Arrange everything in the entries below, from the line containing "This screenshot has height=740, width=1227." down to the line containing "Action: coord(264,405)", as a numbered list, skipping blank lines and leaving out the pictures.

— Start DATASET EXCERPTS —

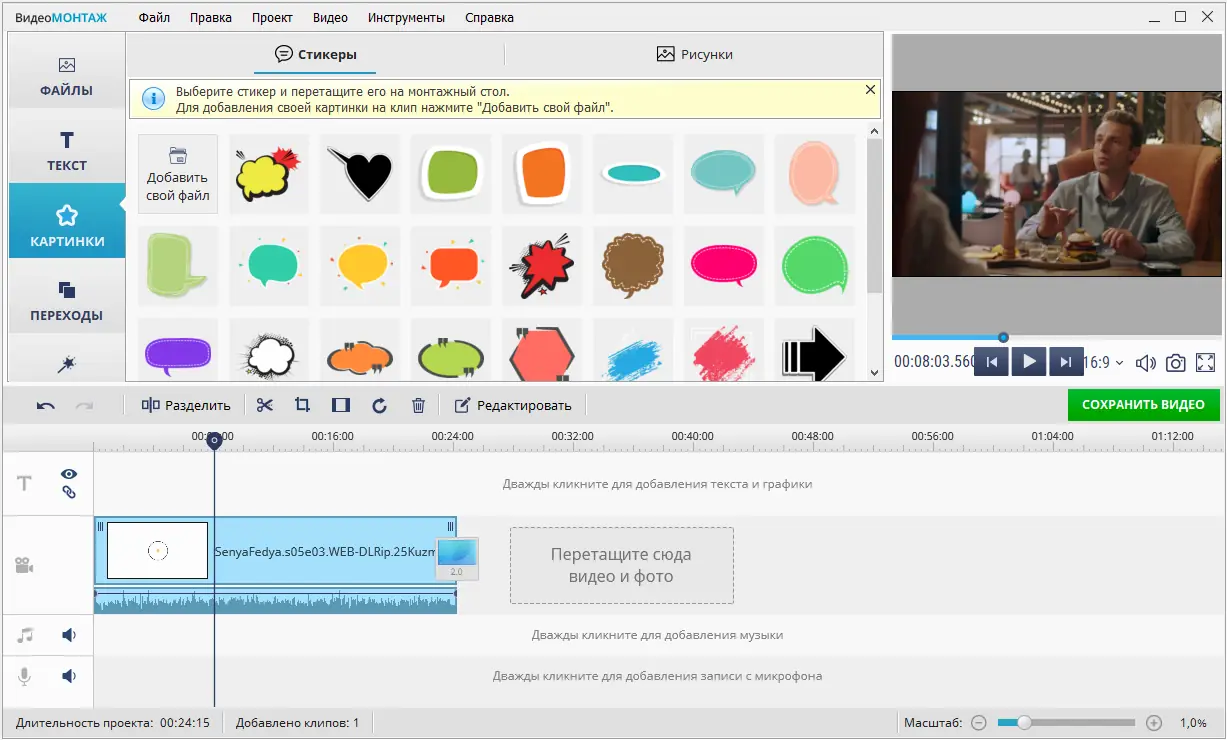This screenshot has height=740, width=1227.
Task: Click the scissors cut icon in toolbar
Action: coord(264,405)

— End DATASET EXCERPTS —
— Start DATASET EXCERPTS —

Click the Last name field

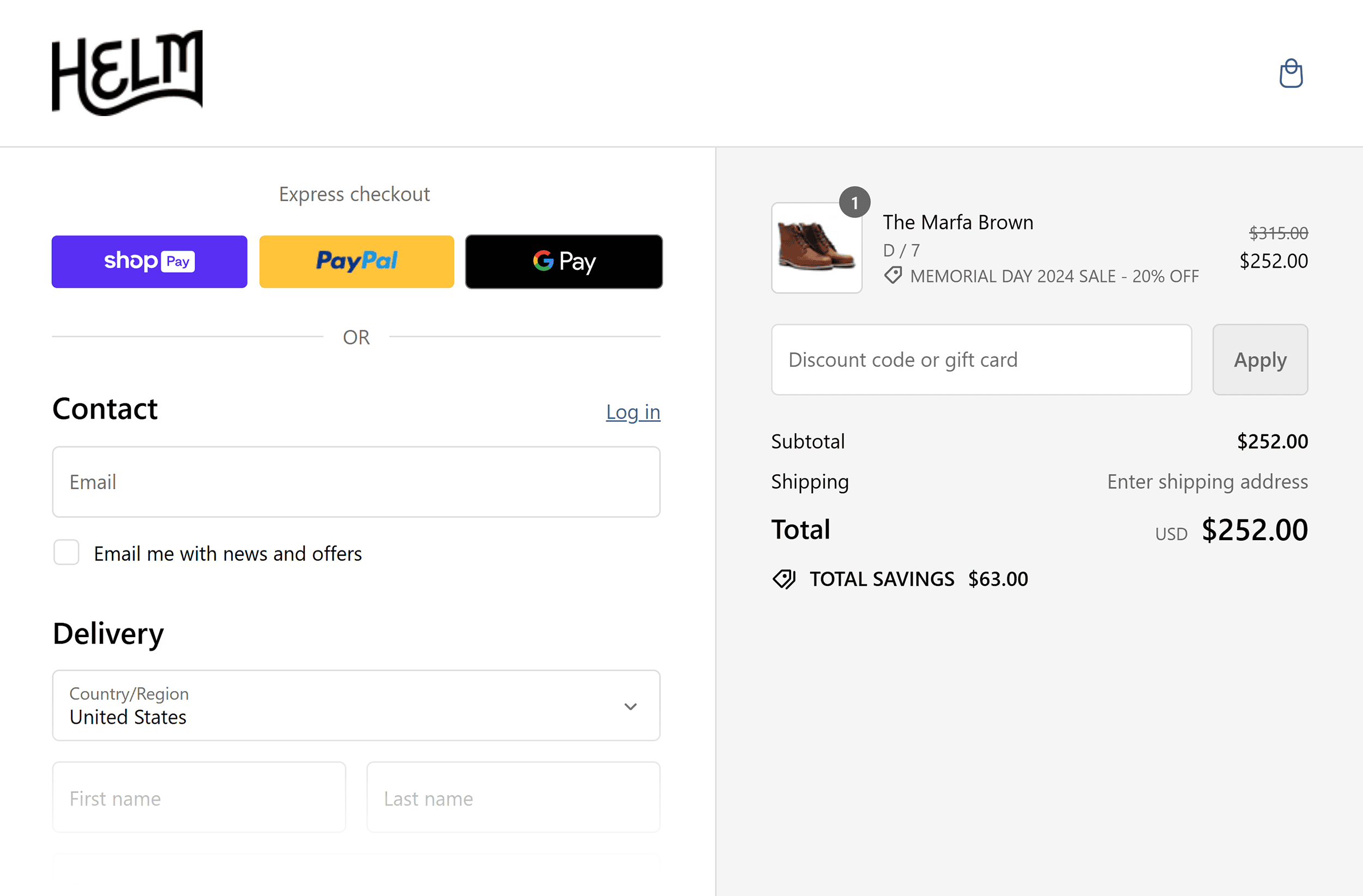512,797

— End DATASET EXCERPTS —

### RESPONSE BELOW
1. This screenshot has height=740, width=1227.
2. Task: Click the scissors cut icon in toolbar
3. Action: coord(264,405)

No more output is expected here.